Exercise details: Render the listing below as a Markdown table with the columns Row and Entry, covering everything from the line containing "Jump to step 4 試卷設定" down to the line containing "coord(71,346)" and skipping blank lines.

Dataset records:
%%

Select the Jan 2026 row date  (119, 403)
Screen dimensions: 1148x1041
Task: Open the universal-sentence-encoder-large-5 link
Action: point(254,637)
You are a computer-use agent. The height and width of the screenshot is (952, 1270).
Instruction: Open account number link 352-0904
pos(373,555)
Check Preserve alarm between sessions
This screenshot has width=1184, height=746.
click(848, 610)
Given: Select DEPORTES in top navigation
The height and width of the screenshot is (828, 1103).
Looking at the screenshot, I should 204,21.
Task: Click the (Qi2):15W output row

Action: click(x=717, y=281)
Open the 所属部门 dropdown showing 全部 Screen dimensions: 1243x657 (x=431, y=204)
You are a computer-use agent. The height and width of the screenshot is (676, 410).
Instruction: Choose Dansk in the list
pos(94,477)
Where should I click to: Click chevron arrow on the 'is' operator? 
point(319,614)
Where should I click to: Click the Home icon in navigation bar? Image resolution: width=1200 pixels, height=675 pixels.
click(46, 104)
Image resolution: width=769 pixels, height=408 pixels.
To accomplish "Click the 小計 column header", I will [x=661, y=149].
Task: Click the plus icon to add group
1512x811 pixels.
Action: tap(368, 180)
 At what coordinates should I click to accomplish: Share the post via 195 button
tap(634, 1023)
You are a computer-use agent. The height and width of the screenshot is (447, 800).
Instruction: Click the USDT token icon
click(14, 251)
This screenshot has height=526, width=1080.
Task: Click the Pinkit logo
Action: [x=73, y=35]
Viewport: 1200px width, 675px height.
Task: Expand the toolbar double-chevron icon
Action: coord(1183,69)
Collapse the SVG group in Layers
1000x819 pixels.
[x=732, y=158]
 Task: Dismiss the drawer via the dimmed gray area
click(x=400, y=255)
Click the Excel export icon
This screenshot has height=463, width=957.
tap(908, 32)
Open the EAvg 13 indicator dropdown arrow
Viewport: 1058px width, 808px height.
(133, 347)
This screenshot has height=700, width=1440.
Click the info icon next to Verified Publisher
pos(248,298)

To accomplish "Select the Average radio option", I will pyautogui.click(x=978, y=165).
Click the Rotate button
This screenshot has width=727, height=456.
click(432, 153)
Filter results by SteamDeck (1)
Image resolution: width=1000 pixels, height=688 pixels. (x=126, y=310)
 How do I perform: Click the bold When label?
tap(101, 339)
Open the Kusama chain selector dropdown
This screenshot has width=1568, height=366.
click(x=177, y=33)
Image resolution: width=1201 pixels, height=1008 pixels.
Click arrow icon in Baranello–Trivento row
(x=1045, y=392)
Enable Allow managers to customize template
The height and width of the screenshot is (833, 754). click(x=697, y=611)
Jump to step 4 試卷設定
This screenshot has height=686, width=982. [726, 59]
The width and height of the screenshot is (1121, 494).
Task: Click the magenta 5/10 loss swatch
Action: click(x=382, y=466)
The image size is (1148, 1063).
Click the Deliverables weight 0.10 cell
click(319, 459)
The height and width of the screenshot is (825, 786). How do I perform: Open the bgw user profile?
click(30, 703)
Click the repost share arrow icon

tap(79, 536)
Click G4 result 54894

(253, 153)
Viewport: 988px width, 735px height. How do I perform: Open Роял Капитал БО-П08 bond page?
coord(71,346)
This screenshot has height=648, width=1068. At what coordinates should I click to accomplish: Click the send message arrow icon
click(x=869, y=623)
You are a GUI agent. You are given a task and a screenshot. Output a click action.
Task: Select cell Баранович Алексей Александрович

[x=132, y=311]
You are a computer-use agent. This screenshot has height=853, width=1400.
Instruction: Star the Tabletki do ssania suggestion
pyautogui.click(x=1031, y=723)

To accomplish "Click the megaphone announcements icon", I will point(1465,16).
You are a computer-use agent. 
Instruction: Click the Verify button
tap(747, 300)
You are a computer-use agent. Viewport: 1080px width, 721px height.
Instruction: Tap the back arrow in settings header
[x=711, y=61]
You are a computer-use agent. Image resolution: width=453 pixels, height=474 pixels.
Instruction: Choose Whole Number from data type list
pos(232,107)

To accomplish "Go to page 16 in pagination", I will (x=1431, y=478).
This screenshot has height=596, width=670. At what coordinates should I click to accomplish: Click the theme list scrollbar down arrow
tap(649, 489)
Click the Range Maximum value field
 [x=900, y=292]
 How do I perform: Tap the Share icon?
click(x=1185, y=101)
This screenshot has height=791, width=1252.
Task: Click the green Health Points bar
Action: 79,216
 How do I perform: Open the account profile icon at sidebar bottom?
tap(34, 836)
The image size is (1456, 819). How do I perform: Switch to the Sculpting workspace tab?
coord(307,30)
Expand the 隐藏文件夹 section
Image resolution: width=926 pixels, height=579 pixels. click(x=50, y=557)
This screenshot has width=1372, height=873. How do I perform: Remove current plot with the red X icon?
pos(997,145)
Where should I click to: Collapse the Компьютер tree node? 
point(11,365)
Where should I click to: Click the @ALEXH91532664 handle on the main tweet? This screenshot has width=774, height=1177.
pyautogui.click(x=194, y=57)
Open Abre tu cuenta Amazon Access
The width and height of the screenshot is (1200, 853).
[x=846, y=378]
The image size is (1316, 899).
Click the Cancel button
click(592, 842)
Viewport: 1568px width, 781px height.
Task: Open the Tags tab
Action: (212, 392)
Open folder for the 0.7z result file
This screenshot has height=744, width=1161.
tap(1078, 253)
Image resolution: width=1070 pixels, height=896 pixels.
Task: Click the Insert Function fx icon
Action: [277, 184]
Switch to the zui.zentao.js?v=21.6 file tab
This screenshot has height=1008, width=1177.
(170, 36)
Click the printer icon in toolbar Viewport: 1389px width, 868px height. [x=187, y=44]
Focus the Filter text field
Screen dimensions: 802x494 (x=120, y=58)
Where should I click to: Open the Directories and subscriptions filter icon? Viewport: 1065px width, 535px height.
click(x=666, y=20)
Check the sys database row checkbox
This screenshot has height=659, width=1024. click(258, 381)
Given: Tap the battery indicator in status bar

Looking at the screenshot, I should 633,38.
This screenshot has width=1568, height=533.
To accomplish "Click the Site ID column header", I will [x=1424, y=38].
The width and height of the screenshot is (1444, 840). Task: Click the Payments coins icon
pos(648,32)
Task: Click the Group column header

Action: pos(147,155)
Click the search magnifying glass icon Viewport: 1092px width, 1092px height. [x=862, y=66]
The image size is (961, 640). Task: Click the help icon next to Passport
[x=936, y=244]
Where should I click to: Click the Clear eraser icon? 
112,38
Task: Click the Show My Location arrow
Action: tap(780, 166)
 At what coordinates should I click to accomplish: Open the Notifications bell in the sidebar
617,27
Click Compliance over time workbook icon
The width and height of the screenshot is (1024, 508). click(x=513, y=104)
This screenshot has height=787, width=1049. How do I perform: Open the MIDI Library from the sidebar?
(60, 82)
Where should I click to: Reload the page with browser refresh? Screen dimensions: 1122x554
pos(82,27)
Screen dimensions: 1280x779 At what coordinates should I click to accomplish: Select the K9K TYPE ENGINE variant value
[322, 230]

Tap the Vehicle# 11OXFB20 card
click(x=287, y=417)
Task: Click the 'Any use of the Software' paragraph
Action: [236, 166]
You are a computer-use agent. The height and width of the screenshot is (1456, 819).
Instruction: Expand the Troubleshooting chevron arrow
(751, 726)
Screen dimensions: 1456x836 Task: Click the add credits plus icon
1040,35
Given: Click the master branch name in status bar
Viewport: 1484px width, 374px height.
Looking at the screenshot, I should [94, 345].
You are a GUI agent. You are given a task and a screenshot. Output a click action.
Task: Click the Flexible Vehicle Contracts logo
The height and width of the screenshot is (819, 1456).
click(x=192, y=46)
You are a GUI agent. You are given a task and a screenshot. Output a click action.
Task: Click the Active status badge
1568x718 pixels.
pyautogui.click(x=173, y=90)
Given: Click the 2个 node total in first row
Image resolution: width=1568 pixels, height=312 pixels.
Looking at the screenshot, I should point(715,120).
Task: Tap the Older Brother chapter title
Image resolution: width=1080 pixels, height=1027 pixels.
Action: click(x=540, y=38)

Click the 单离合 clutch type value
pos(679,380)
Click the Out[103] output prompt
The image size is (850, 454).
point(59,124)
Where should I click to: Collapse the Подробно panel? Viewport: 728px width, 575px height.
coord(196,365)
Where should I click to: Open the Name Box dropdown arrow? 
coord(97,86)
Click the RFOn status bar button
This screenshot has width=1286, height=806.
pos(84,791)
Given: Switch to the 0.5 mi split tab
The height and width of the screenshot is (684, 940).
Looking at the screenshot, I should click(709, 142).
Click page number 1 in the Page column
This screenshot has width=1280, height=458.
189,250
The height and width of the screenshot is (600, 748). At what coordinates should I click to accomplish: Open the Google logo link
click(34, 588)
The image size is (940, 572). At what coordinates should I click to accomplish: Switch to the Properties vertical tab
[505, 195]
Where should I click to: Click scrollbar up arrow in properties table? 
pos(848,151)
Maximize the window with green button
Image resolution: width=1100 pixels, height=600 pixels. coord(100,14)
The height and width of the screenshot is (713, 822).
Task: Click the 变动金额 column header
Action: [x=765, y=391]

%%

Task result:
| Row | Entry |
|---|---|
| 1 | Jump to step 4 試卷設定 |
| 2 | This screenshot has height=686, width=982. [726, 59] |
| 3 | The width and height of the screenshot is (1121, 494). |
| 4 | Task: Click the magenta 5/10 loss swatch |
| 5 | Action: click(x=382, y=466) |
| 6 | The image size is (1148, 1063). |
| 7 | Click the Deliverables weight 0.10 cell |
| 8 | click(319, 459) |
| 9 | The height and width of the screenshot is (825, 786). How do I perform: Open the bgw user profile? |
| 10 | click(30, 703) |
| 11 | Click the repost share arrow icon |
| 12 | tap(79, 536) |
| 13 | Click G4 result 54894 |
| 14 | (253, 153) |
| 15 | Viewport: 988px width, 735px height. How do I perform: Open Роял Капитал БО-П08 bond page? |
| 16 | coord(71,346) |